NOW, THEREFORE, the Joining Party agrees as follows:
A G R E E M E N T:
1. The Joining Party hereby represents and warrants to and in favor of
RCFC and the Trustee that (i) the Joining Party is a direct or indirect
Subsidiary of DTAG, (ii) all of the conditions required to be satisfied pursuant
to Section 28 of the Lease in respect of the Joining Party becoming a Lessee
thereunder have been satisfied, and (iii) all of the representations and
warranties contained in Section 23 of the Lease with respect to the Lessees are
true and correct as applied to the Joining Party as of the date hereof.
2. The Joining Party hereby agrees to assume all of the obligations of
a "Lessee" under the Lease and agrees to be bound by all of the terms, covenants
and conditions therein.
3. By its execution and delivery of this Joinder, the Joining Party
hereby becomes a Lessee for all purposes under the Lease. By its execution and
delivery of this Joinder, RCFC acknowledges that the Joining Party is a Lessee
for all purposes under the Lease.
IN WITNESS WHEREOF, the Joining Party has caused this Joinder to be duly
executed as of the day and year first above written.
[Name of Joining Party]
By:
Name:
Title:
Accepted and Acknowledged by:
RENTAL CAR FINANCE CORP.
By: _______________________
Name:
Title:
ATTACHMENT E
Form of Annual Certificate
The undersigned, ________________ of [Dollar Rent A Car Systems, Inc.] [Thrifty
Rent-A-Car System, Inc.] (the "Lessee"), does hereby certify that as of the date
hereof:
1. A review of the activities of the Lessee during the preceding fiscal
year (or during the initial period from the initial Closing Date until April 15,
2001) and of its performance under the Master Motor Vehicle Lease and Servicing
Agreement, dated as of March ___, 2001, among Dollar Thrifty Automotive Group,
Inc, Rental Car Finance Corp. (the "Lessor"), Dollar Rent A Car Systems, Inc and
Thrifty Rent-A-Car System, Inc. (the "Agreement"), and the other Related
Documents to which the Lessee is a party has been made under the supervision of
the undersigned,
2. To the best of my knowledge, based on such review, [no event, has
occurred, which, with the giving of notice or passage of time or both, would
constitute a Lease Event of Default or Amortization Event. The Lessee has fully
performed all its obligations under this Agreement and such other Related
Documents throughout such year.] [If there has occurred such event or a Lease
Event of Default or Amortization Event, specifying each such event known to the
undersigned and the nature and status thereof.]

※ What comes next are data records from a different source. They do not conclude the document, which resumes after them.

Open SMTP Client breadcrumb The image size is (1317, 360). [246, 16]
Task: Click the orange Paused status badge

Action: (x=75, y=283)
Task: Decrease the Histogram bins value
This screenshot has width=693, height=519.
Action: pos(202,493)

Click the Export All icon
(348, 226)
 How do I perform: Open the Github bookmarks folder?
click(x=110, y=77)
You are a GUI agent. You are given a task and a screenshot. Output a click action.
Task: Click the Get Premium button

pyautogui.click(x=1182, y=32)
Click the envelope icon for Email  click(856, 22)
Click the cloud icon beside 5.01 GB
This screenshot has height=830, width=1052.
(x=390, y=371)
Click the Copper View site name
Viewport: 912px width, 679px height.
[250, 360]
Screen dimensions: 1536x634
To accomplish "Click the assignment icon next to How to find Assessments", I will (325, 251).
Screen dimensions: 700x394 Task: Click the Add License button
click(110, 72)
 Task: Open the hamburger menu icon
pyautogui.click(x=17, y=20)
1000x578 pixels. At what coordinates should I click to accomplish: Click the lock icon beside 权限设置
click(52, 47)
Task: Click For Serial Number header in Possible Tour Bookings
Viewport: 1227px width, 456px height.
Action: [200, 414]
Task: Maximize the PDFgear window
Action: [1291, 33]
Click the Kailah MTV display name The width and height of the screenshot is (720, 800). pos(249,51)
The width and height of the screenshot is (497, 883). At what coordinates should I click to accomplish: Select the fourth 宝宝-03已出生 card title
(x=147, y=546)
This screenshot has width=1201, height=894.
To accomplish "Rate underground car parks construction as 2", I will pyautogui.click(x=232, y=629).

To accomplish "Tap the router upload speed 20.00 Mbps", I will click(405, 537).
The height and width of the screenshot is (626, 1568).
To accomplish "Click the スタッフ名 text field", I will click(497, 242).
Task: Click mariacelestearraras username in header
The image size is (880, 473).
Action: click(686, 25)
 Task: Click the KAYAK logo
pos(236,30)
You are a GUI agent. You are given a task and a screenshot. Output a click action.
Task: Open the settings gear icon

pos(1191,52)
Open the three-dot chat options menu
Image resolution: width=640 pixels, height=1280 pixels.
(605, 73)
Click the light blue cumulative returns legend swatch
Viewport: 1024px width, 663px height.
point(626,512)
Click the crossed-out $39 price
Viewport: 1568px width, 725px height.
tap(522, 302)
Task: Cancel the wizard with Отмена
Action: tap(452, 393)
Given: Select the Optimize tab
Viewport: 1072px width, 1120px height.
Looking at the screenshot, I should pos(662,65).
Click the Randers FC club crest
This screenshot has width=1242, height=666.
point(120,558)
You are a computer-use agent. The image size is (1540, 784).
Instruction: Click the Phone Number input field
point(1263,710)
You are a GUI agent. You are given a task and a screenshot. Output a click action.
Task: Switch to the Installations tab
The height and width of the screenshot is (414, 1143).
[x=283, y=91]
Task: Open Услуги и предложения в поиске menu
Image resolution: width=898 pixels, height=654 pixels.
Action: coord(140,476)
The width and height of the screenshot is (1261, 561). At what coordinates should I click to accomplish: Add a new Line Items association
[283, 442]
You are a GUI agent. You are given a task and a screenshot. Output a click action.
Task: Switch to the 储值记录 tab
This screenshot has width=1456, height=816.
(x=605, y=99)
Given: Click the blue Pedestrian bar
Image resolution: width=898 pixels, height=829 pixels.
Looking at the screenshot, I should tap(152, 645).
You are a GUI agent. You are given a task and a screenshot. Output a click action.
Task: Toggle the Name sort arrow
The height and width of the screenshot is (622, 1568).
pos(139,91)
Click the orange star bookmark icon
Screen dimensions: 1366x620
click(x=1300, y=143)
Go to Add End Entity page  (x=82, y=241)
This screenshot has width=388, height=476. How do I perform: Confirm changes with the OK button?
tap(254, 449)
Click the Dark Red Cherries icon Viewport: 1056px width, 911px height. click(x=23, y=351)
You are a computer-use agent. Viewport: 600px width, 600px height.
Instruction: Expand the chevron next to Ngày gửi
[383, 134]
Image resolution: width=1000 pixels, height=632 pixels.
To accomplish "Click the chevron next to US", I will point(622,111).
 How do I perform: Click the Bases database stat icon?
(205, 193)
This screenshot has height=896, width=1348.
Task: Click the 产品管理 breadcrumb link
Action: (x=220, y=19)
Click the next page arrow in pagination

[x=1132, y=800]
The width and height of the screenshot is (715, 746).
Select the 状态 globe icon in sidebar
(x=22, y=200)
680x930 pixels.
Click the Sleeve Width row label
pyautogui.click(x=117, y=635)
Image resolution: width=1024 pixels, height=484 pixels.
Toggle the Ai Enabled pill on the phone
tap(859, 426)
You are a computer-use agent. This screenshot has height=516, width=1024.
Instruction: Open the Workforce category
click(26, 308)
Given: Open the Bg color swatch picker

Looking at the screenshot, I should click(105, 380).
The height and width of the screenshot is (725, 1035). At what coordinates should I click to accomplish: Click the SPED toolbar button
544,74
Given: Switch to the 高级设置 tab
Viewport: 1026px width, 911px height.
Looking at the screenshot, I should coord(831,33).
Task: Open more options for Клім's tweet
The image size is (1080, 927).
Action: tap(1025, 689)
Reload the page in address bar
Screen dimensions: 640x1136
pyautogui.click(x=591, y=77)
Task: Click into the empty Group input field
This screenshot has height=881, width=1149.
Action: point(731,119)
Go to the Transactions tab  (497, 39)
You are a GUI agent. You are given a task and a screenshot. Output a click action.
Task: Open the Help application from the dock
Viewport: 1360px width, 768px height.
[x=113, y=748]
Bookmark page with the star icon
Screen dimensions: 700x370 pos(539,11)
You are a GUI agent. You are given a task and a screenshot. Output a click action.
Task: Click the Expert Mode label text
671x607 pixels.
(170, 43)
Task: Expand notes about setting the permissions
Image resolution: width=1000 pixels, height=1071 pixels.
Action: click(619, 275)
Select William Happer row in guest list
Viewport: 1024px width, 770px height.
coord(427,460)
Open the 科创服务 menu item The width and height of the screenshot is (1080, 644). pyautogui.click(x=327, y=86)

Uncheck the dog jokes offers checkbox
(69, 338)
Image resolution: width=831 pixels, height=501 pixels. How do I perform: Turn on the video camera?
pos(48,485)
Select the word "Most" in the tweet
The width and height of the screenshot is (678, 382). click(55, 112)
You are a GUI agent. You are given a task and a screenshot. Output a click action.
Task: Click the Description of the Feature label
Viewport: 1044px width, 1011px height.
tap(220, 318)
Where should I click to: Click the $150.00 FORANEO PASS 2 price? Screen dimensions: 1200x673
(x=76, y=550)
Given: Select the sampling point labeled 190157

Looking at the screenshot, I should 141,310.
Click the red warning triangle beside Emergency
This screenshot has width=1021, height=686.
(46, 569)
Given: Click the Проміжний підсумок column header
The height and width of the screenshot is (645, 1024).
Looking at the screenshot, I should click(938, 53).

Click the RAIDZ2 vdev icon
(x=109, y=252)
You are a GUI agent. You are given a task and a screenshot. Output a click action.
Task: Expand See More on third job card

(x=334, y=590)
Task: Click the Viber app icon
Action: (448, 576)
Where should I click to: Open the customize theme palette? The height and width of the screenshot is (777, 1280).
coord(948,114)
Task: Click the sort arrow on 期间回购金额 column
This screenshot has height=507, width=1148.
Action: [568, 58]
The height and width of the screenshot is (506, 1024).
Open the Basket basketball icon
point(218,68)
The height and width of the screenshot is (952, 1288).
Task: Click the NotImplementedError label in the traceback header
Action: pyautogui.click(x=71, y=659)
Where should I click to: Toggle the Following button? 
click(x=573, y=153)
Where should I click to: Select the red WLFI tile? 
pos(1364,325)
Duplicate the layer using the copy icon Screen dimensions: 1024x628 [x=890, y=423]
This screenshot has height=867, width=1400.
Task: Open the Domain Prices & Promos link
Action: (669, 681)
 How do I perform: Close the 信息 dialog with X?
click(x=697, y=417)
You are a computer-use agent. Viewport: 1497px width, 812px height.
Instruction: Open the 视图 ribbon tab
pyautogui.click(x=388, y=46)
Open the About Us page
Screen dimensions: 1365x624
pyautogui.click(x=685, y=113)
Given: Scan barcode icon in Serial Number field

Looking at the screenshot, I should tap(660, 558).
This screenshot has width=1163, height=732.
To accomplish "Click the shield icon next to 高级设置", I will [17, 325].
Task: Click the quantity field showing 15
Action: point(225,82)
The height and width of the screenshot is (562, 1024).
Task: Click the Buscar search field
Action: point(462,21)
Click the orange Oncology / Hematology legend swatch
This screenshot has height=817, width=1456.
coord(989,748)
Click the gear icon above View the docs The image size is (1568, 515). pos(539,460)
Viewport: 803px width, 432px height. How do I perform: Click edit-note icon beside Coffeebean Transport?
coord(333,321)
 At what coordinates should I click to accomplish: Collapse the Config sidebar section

3. All necessary Uniform Commercial Code continuation statements and
other Uniform Commercial Code filings have been completed (including, without
limitation, any "precautionary filings" made by the Lessees in favor of the
Lessor), all necessary Assignment Agreements have been executed and delivered
pursuant to Section 2.1 of the Master Collateral Agency Agreement, and all other
actions, if any, required to maintain the perfected first priority security
interest of the Trustee or the Master Collateral Agent on behalf of the Trustee
in the Collateral and in the Master Collateral have been taken and the Trustee
or the Master Collateral Agent, as applicable, continues to have a perfected
security interest in the Collateral and Master Collateral (An Opinion of
_______________________, counsel to the Lessee, is attached as Exhibit A to this
effect).
All capitalized terms used but not otherwise defined herein shall have
the meanings assigned to such terms in the Definitions List, attached as
Schedule 1 to the Base Indenture, dated as of December 13, 1995, as amended by
the Amendment to Base Indenture, dated as of December 23, 1997 (as amended by
such amendment and as such agreement may be amended, supplemented, restated or
otherwise modified from time to time in accordance with its terms, the "Base
Indenture"), between the Lessor and Bankers Trust Company, as trustee, as in
effect on the date hereof and as such Schedule 1 may be amended, supplemented or
modified from time to time in accordance with the terms of the Base Indenture.
IN WITNESS WHEREOF, the undersigned has executed this Certificate as an
officer of [Dollar Rent A Car Systems, Inc.] [Thrifty Rent-A-Car System, Inc.]
as of the ___________ day of ________, 20__.